Muslims, Jews and Christians worship the same God of Abraham. You need to decide what YOU believe and discuss what is important for you and your mate. If religion is a big deal in your lives and your futures you need to decide together what will make your family function smoothly.
Why cant you stay a christian? If his faith requires you to change.... then that just make you his property and you dont have a say in your own life anyway. I would look into the Muslim religion deeper and how devout a Muslim is he anyway?
Your relationship with God is between you and God. The true question is, do you accept Jesus as Christ the Messiah, or a prophet? I pray God gives you the guidance you seek, and for you to have the ears to hear that guidance, the eyes to see that guidance, the wisdoms to know that guidance, and the strength to adhere to that guidance. All I will say is, I don't believe I would sacrifice my convictions for another. God bless.
If your a Christian you should know what the Bibles says about this. Don't give up your Salvation for someone here on earth. If they are willing to convert to Christianity then I suggest you find someone else. God has the right person for you out there somewhere.
2 Corinthians 6:14
14 Do not be unequally yoked together with unbelievers. For what fellowship has righteousness with lawlessness? And what communion has light with darkness?
1. Happiness all happiness in Islam. 2. I am a Muslim and I advise you to read about Islam and the Koran before marriage. 3. Pray to God to guide you to the right path. 4. I wish you happiness, whether married or not.
A devout muslim wont marry a Christian unless they convert and a true devout Christian wouldnt even consider conversion a possibility.

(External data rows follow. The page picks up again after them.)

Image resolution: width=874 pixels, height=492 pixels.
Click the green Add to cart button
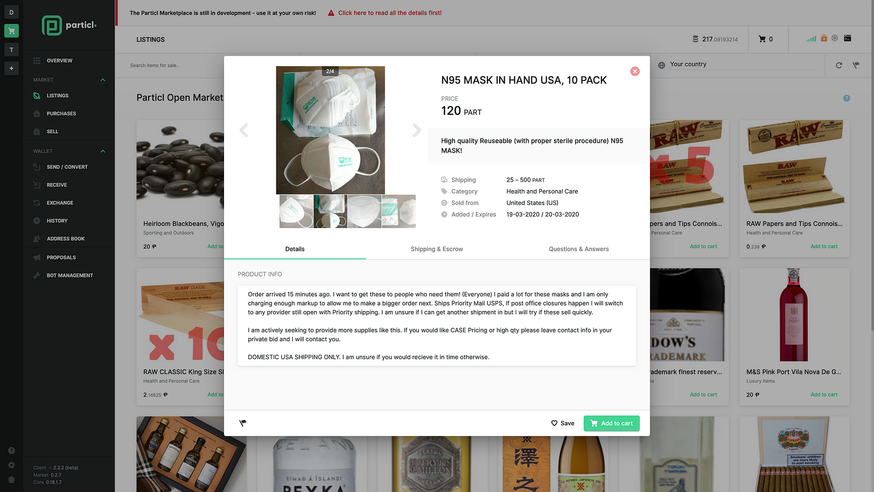[611, 423]
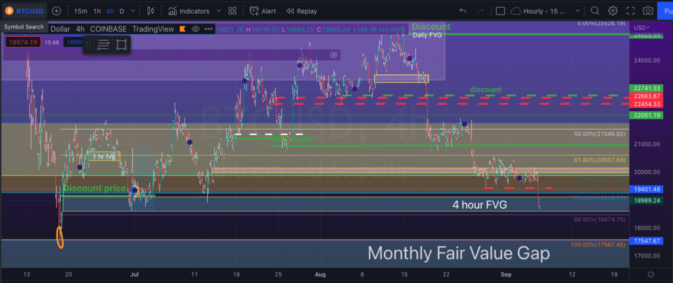Open the candlestick chart style selector
Screen dimensions: 673x283
tap(151, 11)
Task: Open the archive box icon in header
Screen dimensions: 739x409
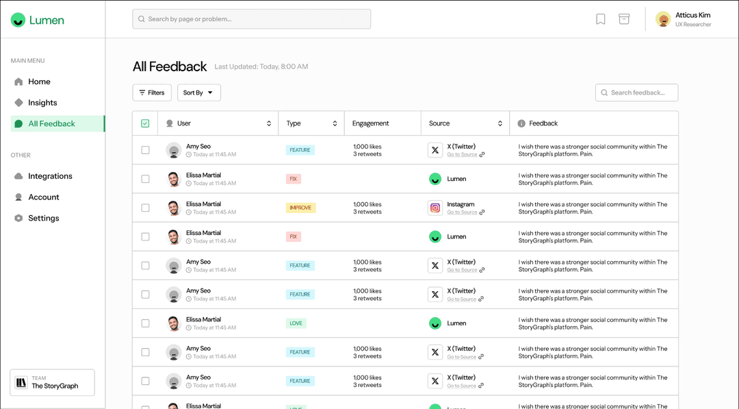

If your partner isnt devout then theres no point thinking about it and you sound as if youre a Christian in name only and dont actually have a relationship with Christ/God or you wouldnt even THINK of denying him by converting to Islam (Muslims dint believe Jesus is son of God or Christ) so all in all i dont even know why you bothered to ask.
You do not need to be of the same faith to marry and have a good life. ~ Hubster is Protestant and I am atheist. We have been together for over 25 years. Not once has there been an argument about religion and it has never gotten in the way of anything in life. ~ Marriage is between two consenting adults...not your faith (or lack of faith). Faith in each other is what's required.
it is allowed for a Muslim man to marry a Christian or Jewish woman if she was virgin ...
Allah says :
( 5 ) This day [all] good foods have been made lawful, and the food of those who were given the Scripture is lawful for you and your food is lawful for them. And [lawful in marriage are] chaste women from among the believers and chaste women from among those who were given the Scripture before you, when you have given them their due compensation, desiring chastity, not unlawful sexual intercourse or taking [secret] lovers. And whoever denies the faith - his work has become worthless, and he, in the Hereafter, will be among the losers.